Since I am doing this calculation in SQL, here's how this would look in SQL (at least for MySQL/MariaDB):
UPDATE `cron__schedule` SET `nextrun`=TIMESTAMPADD(SECOND, IF(CEIL(TIMESTAMPDIFF(SECOND, `nextrun`, UTC_TIMESTAMP())/`frequency`) > 0, CEIL(TIMESTAMPDIFF(SECOND, `nextrun`, UTC_TIMESTAMP())/`frequency`), 1)*`frequency`, `nextrun`)
To explain by referencing the logic above:
UTC_TIMESTAMP()
TIMESTAMPDIFF(SECOND, `nextrun`, UTC_TIMESTAMP())
- time comparison in seconds.TIMESTAMPDIFF(...)/`frequency`
CEIL(...)
to round up the value. IF(...)
is used to sanitize, since we can get 0 seconds, that will result in us not changing the time, at all.CEIL(...)*`frequency`
TIMESTAMPADD(...)
I do not like having to use TIMESTAMPDIFF(...)
twice because of IF(...)
, but I do not know a way to avoid that without moving to a stored procedure, which feels like an overkill. Besides, as far as I know, MySQL should calculate this value only once regardless. But, if someone can advise me on a cleaner approach, I'll update the answer.
Upvotes: 1
Reputation: 55447
There isn't a right or wrong in this situation, it really depends on your business logic and how you want to build this.
WordPress and Drupal, two of the largest CMSs out there have faced this problem, too, which boils down to "poor man's cron" versus "system cron". For a "poor man's cron", these systems rely on someone hitting the website in order to "wake" the scheduler up, and if no one visits your site in a month, your tasks don't run, either. Both of these systems instead recommend using the system's cron to be more consistent and "wake up" the scheduler at certain intervals. I would encourage you to explore this in your system, too.
The next problem is, how are you storing your recurrence? Do you have (effectively) a table with every possible run time? So for an hourly run there's 24 entries? Or is there just a single task that has an ideal run date/time? The latter is generally easier to control compared to the former which has a lot of duplicated data being stored.
Then, do tasks reschedule themselves, does the scheduler do that, or is there a middle ground where the scheduler asks the task for the next best run? Figuring this out is very important and there's some nuances.
Another thing to think about, what happens if a task runs earlier than planned? For instance, does the world break if a task runs as 01:00 and 01:15, or is it just sub-optimal.
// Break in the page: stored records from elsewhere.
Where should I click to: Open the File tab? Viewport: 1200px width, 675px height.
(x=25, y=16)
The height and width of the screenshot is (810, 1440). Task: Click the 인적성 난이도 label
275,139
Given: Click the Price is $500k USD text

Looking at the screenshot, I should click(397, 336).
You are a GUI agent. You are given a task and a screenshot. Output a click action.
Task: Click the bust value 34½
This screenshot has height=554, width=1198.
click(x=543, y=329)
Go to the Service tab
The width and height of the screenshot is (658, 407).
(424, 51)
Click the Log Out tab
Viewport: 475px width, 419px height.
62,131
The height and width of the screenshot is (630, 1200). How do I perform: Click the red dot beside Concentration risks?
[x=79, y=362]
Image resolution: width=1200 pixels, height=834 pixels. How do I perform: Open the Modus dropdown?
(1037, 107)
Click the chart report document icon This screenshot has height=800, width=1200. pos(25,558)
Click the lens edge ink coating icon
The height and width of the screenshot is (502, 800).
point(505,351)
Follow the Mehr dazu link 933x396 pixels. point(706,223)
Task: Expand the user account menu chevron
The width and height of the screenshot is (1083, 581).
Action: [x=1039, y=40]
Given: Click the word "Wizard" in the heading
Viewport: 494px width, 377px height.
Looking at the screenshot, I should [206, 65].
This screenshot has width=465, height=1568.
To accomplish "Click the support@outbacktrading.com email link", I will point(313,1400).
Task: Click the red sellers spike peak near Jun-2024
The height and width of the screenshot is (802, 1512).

Generally when I build these types of systems, my tasks conform to a pattern (interface in OOP) and support a "next run time". The scheduler pulls all of the tasks from a data store that have an expired "next run time" and runs them. Doing this, there's no chance for a single task to exist at both 01:00 and 02:00 because it will only exist in the data store once, for instance at 01:00. If the scheduler then wakes up at 01:15, it finds the 01:00 task which has expired and runs it, and then it asks the task for the next run. The task looks at the clock (or time as provided by the scheduler if you are running in a distributed environment) and the task performs its own logic to determine that. If the logic is every hour, you can add 60 minutes from "now" and then remove the minutes portions, so 01:15 becomes 02:00.
Throw some exception handling and possibly database transactions into this mix to guarantee that a task can't fail but still get rescheduled, too.
Upvotes: 0